De la façon dont vont les choses aujourd’hui, ce groupe qui s’est positionné lui-même comme défenseur en chef d’Obama dans la communauté juive américaine, vacille au bord de l’effondrement. La crédibilité de J-Street est en lambeaux et l’administration qui a cherché à le renforcer prend désormais ses distances avec le groupe.

L’assertion centrale de J-Street est que les Juifs américains se situent à Gauche de groupes pro-Israël comme l’AIPAC. En jouant une position à la Gauche de l’AIPAC – et en ligne avec la politique de la Maison Blanche – J-Street proclame qu’il sert de véritable voix de la communauté juive américaine. Mais un autre sondage récent montre que cela est faux.

Une enquête sur l’opinion juive américaine publiée cette semaine par ‘The American Jewish Committee’ montre que le projet politique de J-Street est rejeté par la communauté juive américaine. Alors que 78 % des Juifs américains ont voté Obama en 2008, aujourd’hui une petite majorité de 51 % approuve sa performance en fonction. Comme l’analyste politique Larry Sabbato la remarqué : « Un taux positif de 50 % pour un président Démocrate chez les Juifs, c’est franchement épouvantable ».

La chute sans précédent du soutien à Obama des Juifs américains est directement liée à son hostilité à Israël. Aujourd’hui, seulement 49 % des Juifs américains soutiennent son approche des relations USA – Israël alors que 45 % le désapprouvent. Fait révélateur, 62 % des Juifs américains approuvent le traitement des relations USA – Israël par Netanyahou et seulement 27 % le désapprouvent.

Des Démocrates soutenus par J-Street – à savoir des Démocrates qui avaient soutenu la politique d’Obama vis-à-vis d’Israël – ont peur pour leur campagne électorale. ECI et la ‘Coalition Juive Républicaine’ font passer des publicités contre des membres du Congrès soutenus par J-Street avec une grande efficacité. En Pennsylvanie, le candidat Démocrate au Sénat et allié de J-Street, le parlementaire Joe Sestak est loin derrière le challenger Républicain Pat Toomey dans les sondages.

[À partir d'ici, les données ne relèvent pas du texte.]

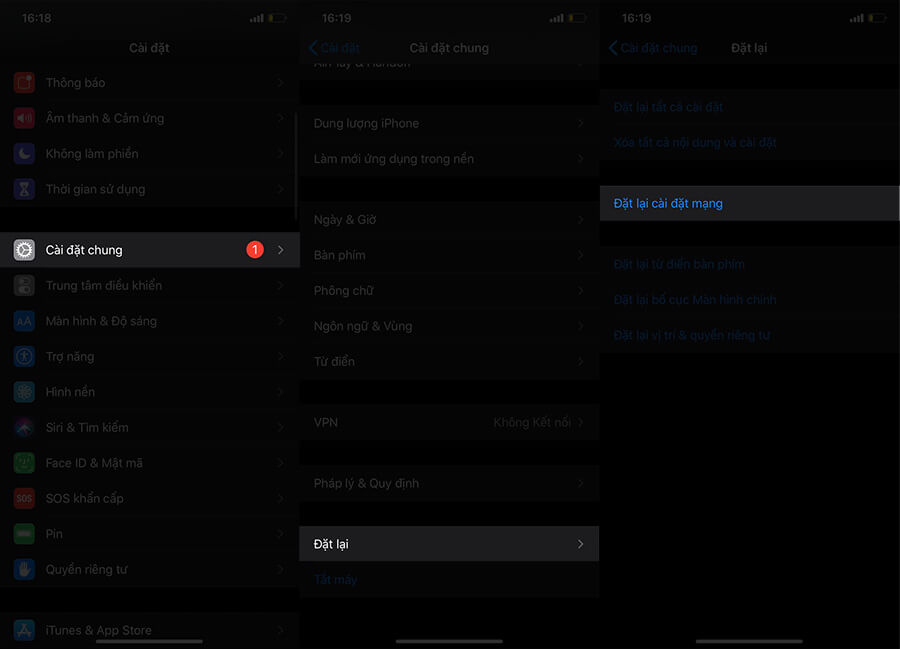900x649 pixels.
Task: Go back to Cài đặt chung
Action: 653,48
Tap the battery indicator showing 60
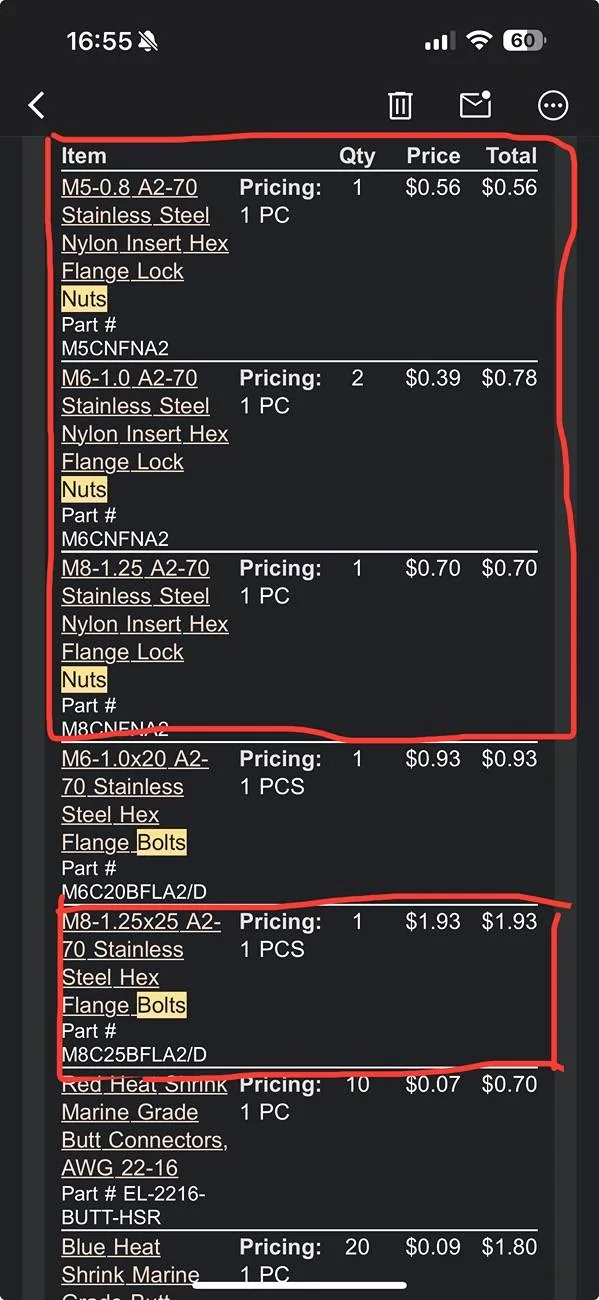The height and width of the screenshot is (1300, 599). point(524,41)
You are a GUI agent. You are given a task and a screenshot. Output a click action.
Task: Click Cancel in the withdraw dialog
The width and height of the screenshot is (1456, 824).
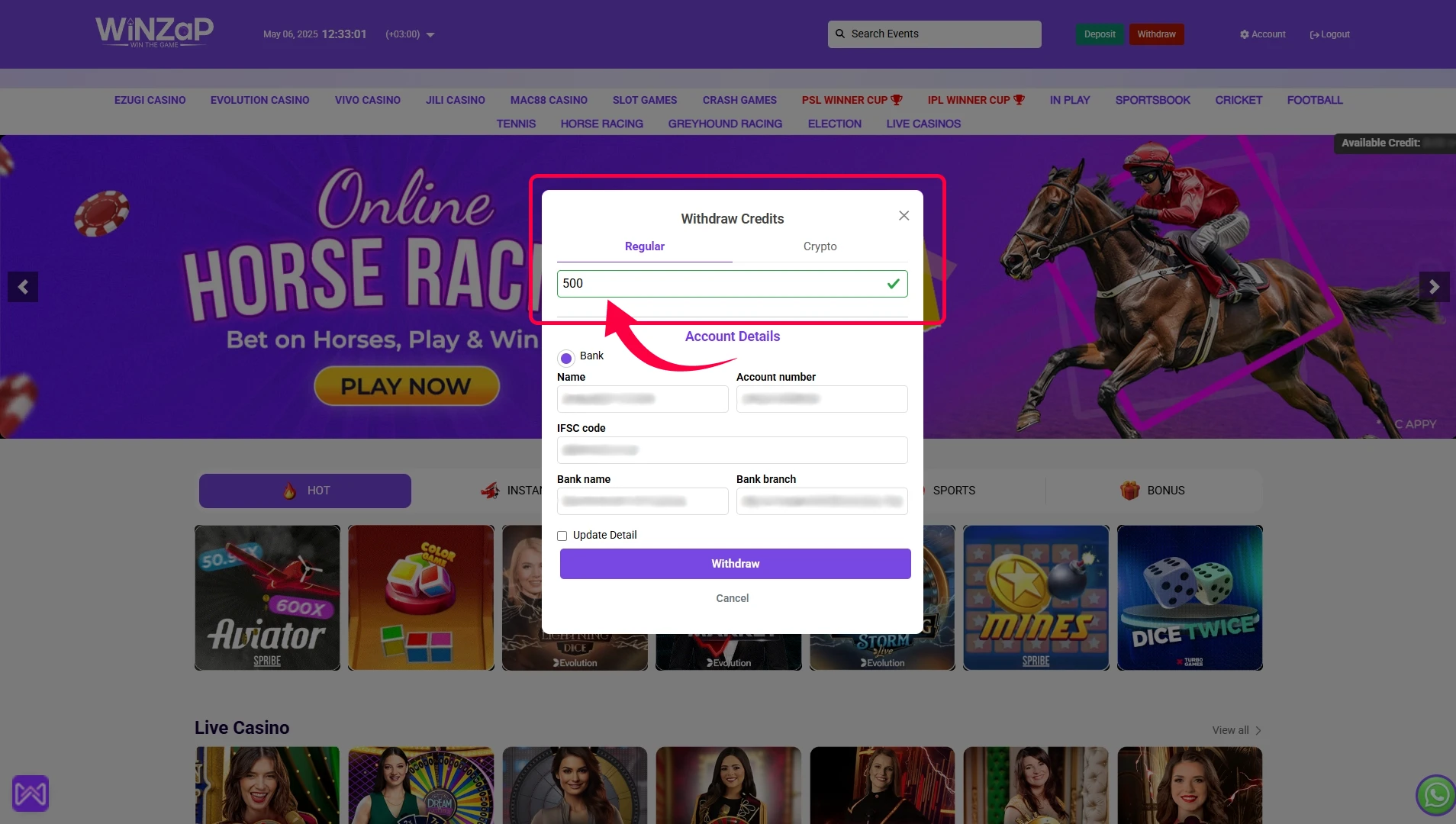(x=732, y=598)
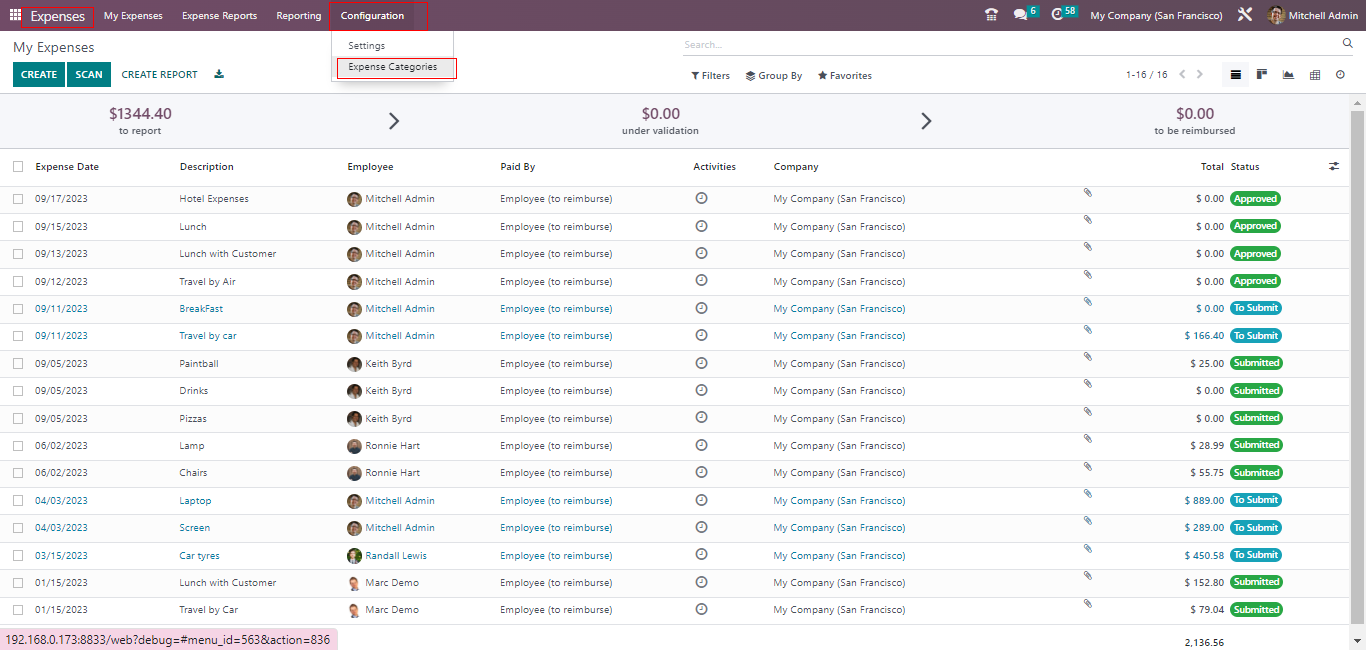The width and height of the screenshot is (1366, 650).
Task: Open the VoIP phone icon
Action: (991, 15)
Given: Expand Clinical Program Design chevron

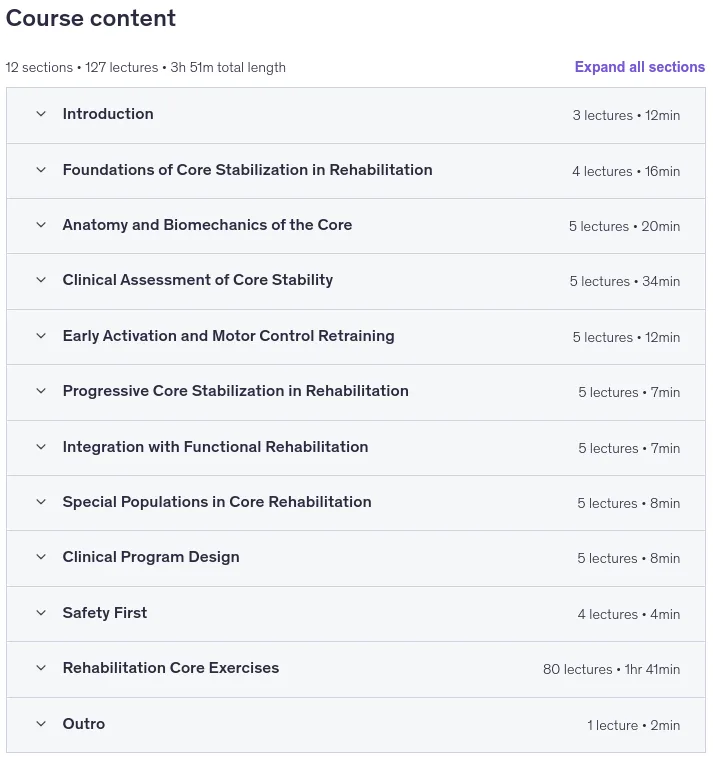Looking at the screenshot, I should click(x=41, y=557).
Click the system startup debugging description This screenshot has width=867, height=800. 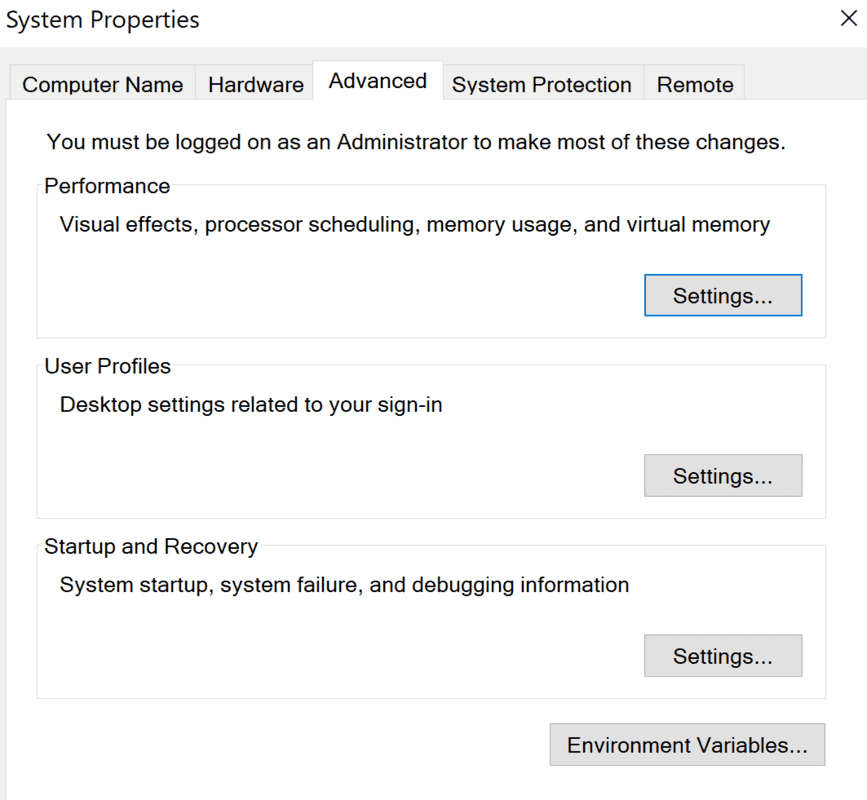click(x=344, y=585)
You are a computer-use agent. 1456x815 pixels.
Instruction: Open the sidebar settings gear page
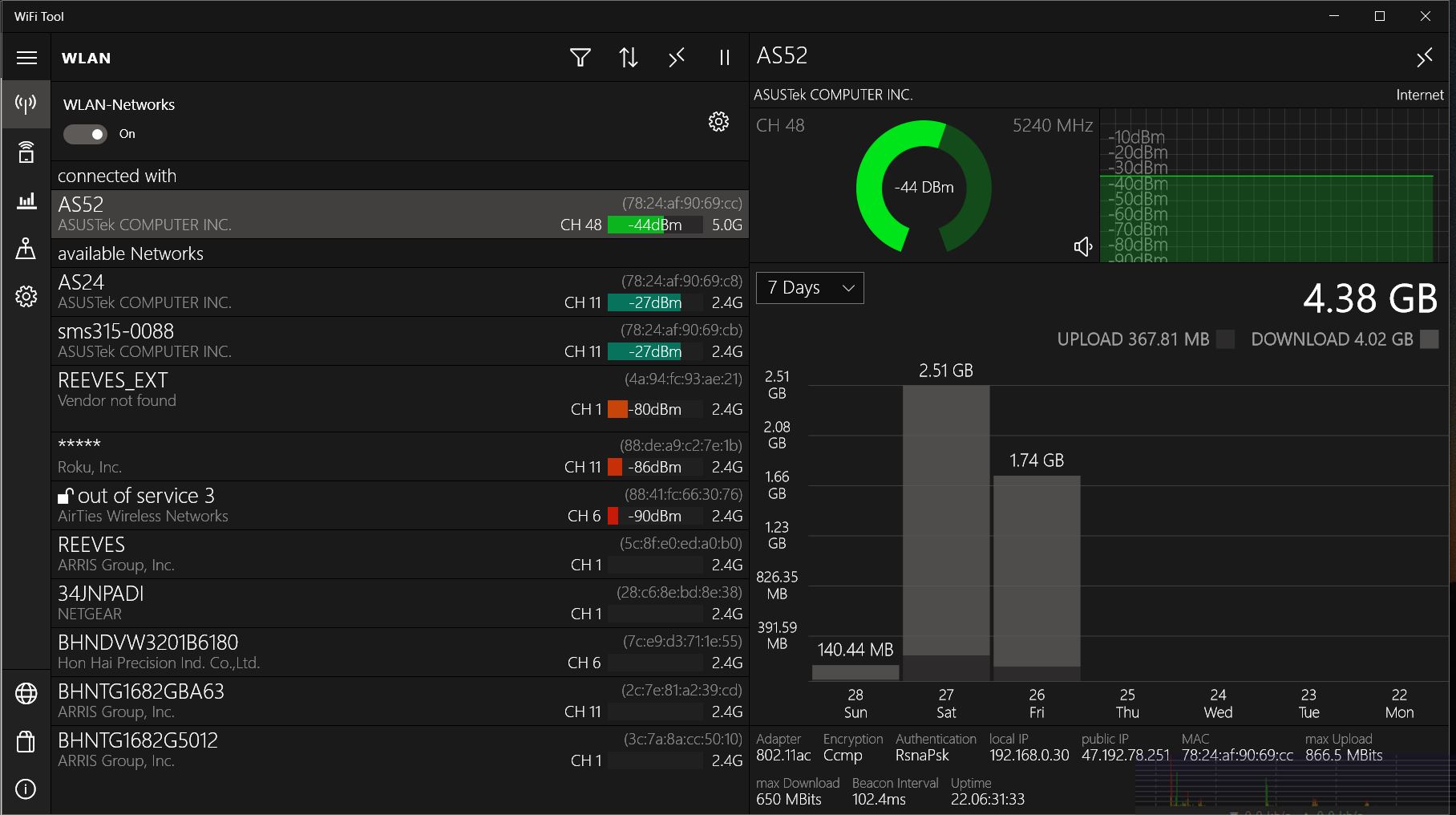pyautogui.click(x=26, y=296)
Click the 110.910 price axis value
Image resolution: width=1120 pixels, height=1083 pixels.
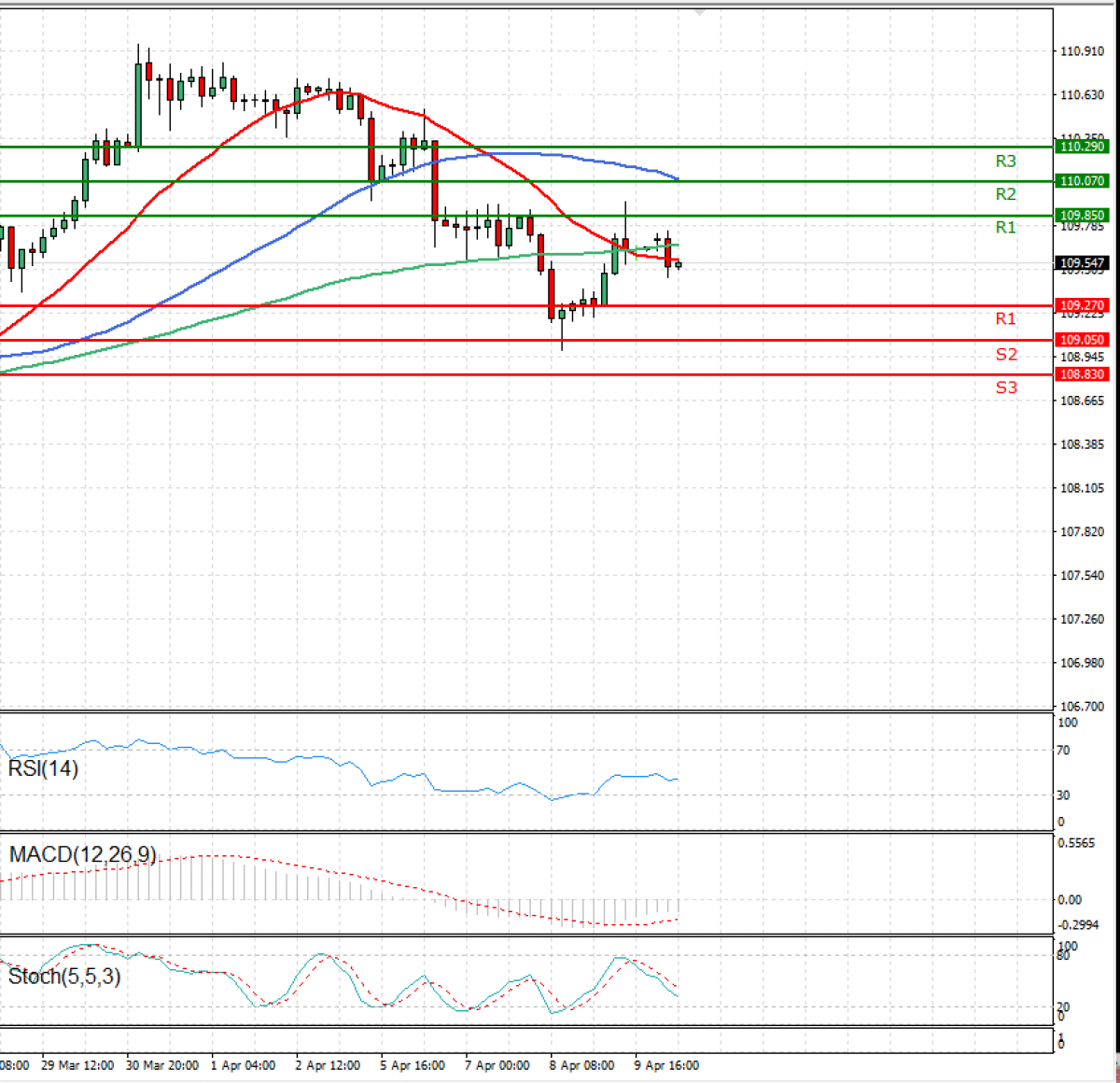point(1083,51)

A Chicago, le taux d’adhésion à la candidate d’extrême Gauche élue à six reprises et favorite de J-Street Jan Schakowsky a chuté sous les 50 %. Son opposant Républicain pro-Israël sans réserve Joel Pollak fait de la position de Schakowsky sur Israël un pilier de sa campagne. Grâce à ses efforts, Pollak a été le premier bénéficiaire Républicain du soutien du Professeur de Droit à Harvard Allan Dershowitz..

De même, au New Jersey, le Congressiste réélu sept fois Rush Holt est confronté à un rude défi contre le Républicain Scott Sipprelle. Celui-ci assène aussi à son concurrent ses liens avec J-Street aligné sur Obama.

En Floride, on s’attend à l’échec pour sa réélection du parlementaire Démocrate Ron Klein contre Allen West. Bien que Klein soit juif et West un noir américain, West s’est bien opposé à Klein sur Israël avec une grande efficacité. Klein a aussi participé à la geste de J-Street.

L’échec de la Gauche israélienne à reconnaître ce qui advient aux USA aujourd’hui n’est pas surprenant. Après tout, la Gauche a ignoré les sentiments du Peuple israéliens depuis des années. Mais comme dirigeant élu de l’Etat juif, Netanyahou doit reconnaître la vérité. Si Netanyahou veut assurer l’alliance avec les USA, il doit faire ce qui est le mieux pour Israël, pas le mieux pour la Gauche d’Israël.